The incidence of nausea and vomiting following intrathecal opioid injection is almost 30%. In our study, no significant difference was found among groups, which was similar to Motiani et al. (26). However, in a study by Lee et al. (32), no significant incidence of nausea and vomiting was found after administering the intrathecal opioid. Although nausea and vomiting during Cesarean section might be related to the manipulation in uterus and peritoneum, it was expressed that administering intrathecal opioid might have protective effect against nausea and vomiting (33, 34). These studies indicated that antiemetic drugs might be needed only when intrathecal local anesthetics have been administered and this might state the protective effects of lipophilic opioids on complications such as nausea and vomiting.
In this study, a higher frequency of shivering was seen in P group than other groups (P = 0.036), which was similar to a previous investigation (29). Onk et al. (34) and Faiz et al. (35) mentioned that using fentanyl or magnesium sulfate as an adjuant to spinal bupivacaine could prevent postsurgical shivering. Therefore, it seems that other factors such as operating room temperature, intravenous fluids etc. might affect it.

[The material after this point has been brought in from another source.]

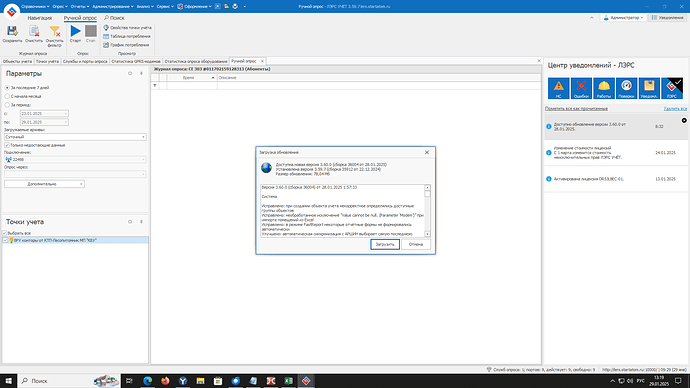Select radio 'За период'
The width and height of the screenshot is (690, 388).
(7, 105)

Sedation is a direct effect of opioids that may be desirable with no interference in mother- baby relationship. In this study, although in all groups most of patients had the sedation score of 2, there was a statistically significant difference among groups (P = 0.019). In the study by Lee et al. (32), a large number of patients, who received bupivacaine alone, had been fully awake and anxious, but a light sedation with easy arousal was noted in patients receiving opioids in combination with intrathecal bupivacaine, and these results were consistent with our study and supported the use of intrathecal opioid in combination with local anesthetic. Also, there was no significant difference between 3 groups in the first and 5th minutes Apgar score, which was consistent with the results mentioned by other studies (7, 36). Furthermore, Karbasi et al. found that intravenous fentanyl injection before anesthetic induction indicated no change in neonatal Apgar (37). Therefore, adding intrathecal opioid did not produce significant fetal depression.

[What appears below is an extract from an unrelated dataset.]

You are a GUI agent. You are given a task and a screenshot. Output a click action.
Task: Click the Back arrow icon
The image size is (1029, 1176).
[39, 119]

Although investigators explained the safety of drugs for participants, some women were not willing to participate, and it prolonged the duration for sampling, which can be mentioned as a limitation of this study. Also, in this study, only one dosage of fentanyl and sufentanil was used for neuroaxial blocking, therefore, it is recommended to use and compare other intrathecal dosages of opioids and other nonopioid drugs in combination with intrathecal local anesthetics for further investigations to choose the most appropriate combination or the dosage for neuroaxial blocking in Cesarean section.
5.1. Conclusion
According to the results, adding 25 mcg fentanyl and 2.5 mcg sufentanil to intrathecal bupivacaine was associated with increased sensory block, motor block, duration of analgesia, and hemodynamic stability, with no major complication. Considering that the use of intrathecal fentanyl had a similar duration of analgesia like sufentanil, but it had a faster return of motor block and consequent ambulation, it seems that fentanyl is a preferred opioid for Cesarean section compared to sufentanil.